Abstract

Objectives Pulmonary exacerbations (PEx) are common in individuals with CF, but there are no standard treatment recommendations. STOP collects information to define the primary endpoint for studies of treatment of PEx, and to access the feasibility for future trials to use the CF Foundation Patient Registry (CFFPR) for data capture. Methods STOP is an observational pilot study using the CFFPR and projected to enroll over 200 patients (age >12 years) at 10 sites admitted to the hospital for PEx treatment. A survey of admitting physicians was performed to ascertain treatment goals and physician willingness to enroll the patient in hypothetical interventional trials. Results After 12 months, 204 patients (56% female) have entered the study, with a mean age of 27.2±9.2 years and 53% homozygous F508del. The primary objective of treatment was recovery of lung function (53%) and improvement of symptoms (45%). The mean lung function recovery goal (target FEV1 – admission FEV1) was 13.7% predicted (range: 0–65.7%).

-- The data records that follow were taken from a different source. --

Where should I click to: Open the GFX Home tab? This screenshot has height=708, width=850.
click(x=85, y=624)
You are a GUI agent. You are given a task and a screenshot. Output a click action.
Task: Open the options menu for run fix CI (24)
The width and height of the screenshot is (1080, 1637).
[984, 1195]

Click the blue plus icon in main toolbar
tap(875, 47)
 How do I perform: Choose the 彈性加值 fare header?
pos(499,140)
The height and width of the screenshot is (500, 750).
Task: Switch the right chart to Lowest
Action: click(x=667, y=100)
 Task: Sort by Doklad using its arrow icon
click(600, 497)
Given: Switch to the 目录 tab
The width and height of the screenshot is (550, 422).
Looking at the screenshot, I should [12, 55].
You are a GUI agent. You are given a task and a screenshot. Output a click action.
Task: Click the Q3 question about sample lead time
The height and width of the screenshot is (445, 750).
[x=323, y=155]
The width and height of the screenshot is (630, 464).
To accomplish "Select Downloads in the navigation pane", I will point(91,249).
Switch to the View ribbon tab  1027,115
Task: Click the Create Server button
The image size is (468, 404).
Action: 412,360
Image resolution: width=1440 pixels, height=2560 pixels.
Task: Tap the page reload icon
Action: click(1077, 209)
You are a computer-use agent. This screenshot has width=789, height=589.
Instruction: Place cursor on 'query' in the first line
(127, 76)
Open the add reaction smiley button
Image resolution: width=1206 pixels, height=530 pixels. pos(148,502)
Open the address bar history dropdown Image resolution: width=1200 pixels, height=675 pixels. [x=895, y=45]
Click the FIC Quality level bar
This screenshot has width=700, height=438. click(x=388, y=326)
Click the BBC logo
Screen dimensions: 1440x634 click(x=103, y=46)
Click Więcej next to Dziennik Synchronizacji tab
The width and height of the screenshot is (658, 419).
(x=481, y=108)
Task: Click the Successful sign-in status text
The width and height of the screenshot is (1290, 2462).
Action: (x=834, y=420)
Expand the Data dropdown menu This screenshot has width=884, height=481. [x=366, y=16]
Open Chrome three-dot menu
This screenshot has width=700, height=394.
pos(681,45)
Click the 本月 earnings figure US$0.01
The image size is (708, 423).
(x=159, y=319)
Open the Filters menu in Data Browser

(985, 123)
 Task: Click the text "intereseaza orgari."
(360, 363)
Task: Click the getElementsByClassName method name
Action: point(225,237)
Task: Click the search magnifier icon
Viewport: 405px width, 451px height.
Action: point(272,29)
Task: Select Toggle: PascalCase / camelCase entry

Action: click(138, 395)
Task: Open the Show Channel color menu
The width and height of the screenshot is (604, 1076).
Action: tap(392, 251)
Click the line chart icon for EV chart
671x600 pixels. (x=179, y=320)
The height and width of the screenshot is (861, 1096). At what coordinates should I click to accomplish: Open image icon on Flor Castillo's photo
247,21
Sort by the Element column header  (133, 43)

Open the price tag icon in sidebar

For CF centers with a treatment protocol, the average planned treatment duration was 13.9±1.6 days. A majority of physicians were willing to enroll their patients in a trial of differing durations [10 days (71%) and 14 days (87%)], specified antibiotics (86%), and other treatments (83%), but less so for treatment of 7 days (30%). Conclusion The primary goals for treatment of PEx are recovery of lung function, targeting almost 14% recovery, and symptom improvement. Most sites express willingness to enroll patients into interventional trials of treatments. Early experience suggests the CFFPR can be used successfully for clinical trials. Supported by CFFT.